*** Data provided ***

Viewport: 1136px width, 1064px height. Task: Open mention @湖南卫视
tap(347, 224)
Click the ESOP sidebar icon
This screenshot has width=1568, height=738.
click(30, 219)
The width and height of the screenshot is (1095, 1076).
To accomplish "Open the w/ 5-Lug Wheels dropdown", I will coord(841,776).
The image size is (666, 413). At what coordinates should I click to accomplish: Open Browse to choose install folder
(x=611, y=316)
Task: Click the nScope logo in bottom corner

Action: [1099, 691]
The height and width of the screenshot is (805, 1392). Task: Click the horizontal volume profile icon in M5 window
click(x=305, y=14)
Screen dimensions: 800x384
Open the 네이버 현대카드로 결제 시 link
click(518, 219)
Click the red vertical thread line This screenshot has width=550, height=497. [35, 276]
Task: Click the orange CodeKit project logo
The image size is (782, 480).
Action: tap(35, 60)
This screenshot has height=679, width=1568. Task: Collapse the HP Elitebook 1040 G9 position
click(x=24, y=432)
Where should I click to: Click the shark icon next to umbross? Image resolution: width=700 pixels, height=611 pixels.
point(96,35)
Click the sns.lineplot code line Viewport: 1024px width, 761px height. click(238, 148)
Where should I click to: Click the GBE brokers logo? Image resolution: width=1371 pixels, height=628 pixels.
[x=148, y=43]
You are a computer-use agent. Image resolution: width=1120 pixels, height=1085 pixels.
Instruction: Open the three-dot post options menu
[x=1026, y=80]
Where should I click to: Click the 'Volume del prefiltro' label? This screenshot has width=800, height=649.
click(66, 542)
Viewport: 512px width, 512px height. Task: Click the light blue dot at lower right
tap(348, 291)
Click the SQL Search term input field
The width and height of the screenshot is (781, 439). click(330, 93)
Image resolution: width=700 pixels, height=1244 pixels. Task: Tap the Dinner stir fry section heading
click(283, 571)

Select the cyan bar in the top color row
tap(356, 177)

*** End of Data provided ***

(Exercise objective)
Write out the entire listing so that each line matches the original exactly.

(Worked solution)
Viewport: 1136px width, 1064px height. Task: Open mention @湖南卫视
tap(347, 224)
Click the ESOP sidebar icon
This screenshot has width=1568, height=738.
click(30, 219)
The width and height of the screenshot is (1095, 1076).
To accomplish "Open the w/ 5-Lug Wheels dropdown", I will coord(841,776).
The image size is (666, 413). At what coordinates should I click to accomplish: Open Browse to choose install folder
(x=611, y=316)
Task: Click the nScope logo in bottom corner

Action: [1099, 691]
The height and width of the screenshot is (805, 1392). Task: Click the horizontal volume profile icon in M5 window
click(x=305, y=14)
Screen dimensions: 800x384
Open the 네이버 현대카드로 결제 시 link
click(518, 219)
Click the red vertical thread line This screenshot has width=550, height=497. [35, 276]
Task: Click the orange CodeKit project logo
The image size is (782, 480).
Action: tap(35, 60)
This screenshot has height=679, width=1568. Task: Collapse the HP Elitebook 1040 G9 position
click(x=24, y=432)
Where should I click to: Click the shark icon next to umbross? Image resolution: width=700 pixels, height=611 pixels.
point(96,35)
Click the sns.lineplot code line Viewport: 1024px width, 761px height. click(238, 148)
Where should I click to: Click the GBE brokers logo? Image resolution: width=1371 pixels, height=628 pixels.
[x=148, y=43]
You are a computer-use agent. Image resolution: width=1120 pixels, height=1085 pixels.
Instruction: Open the three-dot post options menu
[x=1026, y=80]
Where should I click to: Click the 'Volume del prefiltro' label? This screenshot has width=800, height=649.
click(66, 542)
Viewport: 512px width, 512px height. Task: Click the light blue dot at lower right
tap(348, 291)
Click the SQL Search term input field
The width and height of the screenshot is (781, 439). click(330, 93)
Image resolution: width=700 pixels, height=1244 pixels. Task: Tap the Dinner stir fry section heading
click(283, 571)

Select the cyan bar in the top color row
tap(356, 177)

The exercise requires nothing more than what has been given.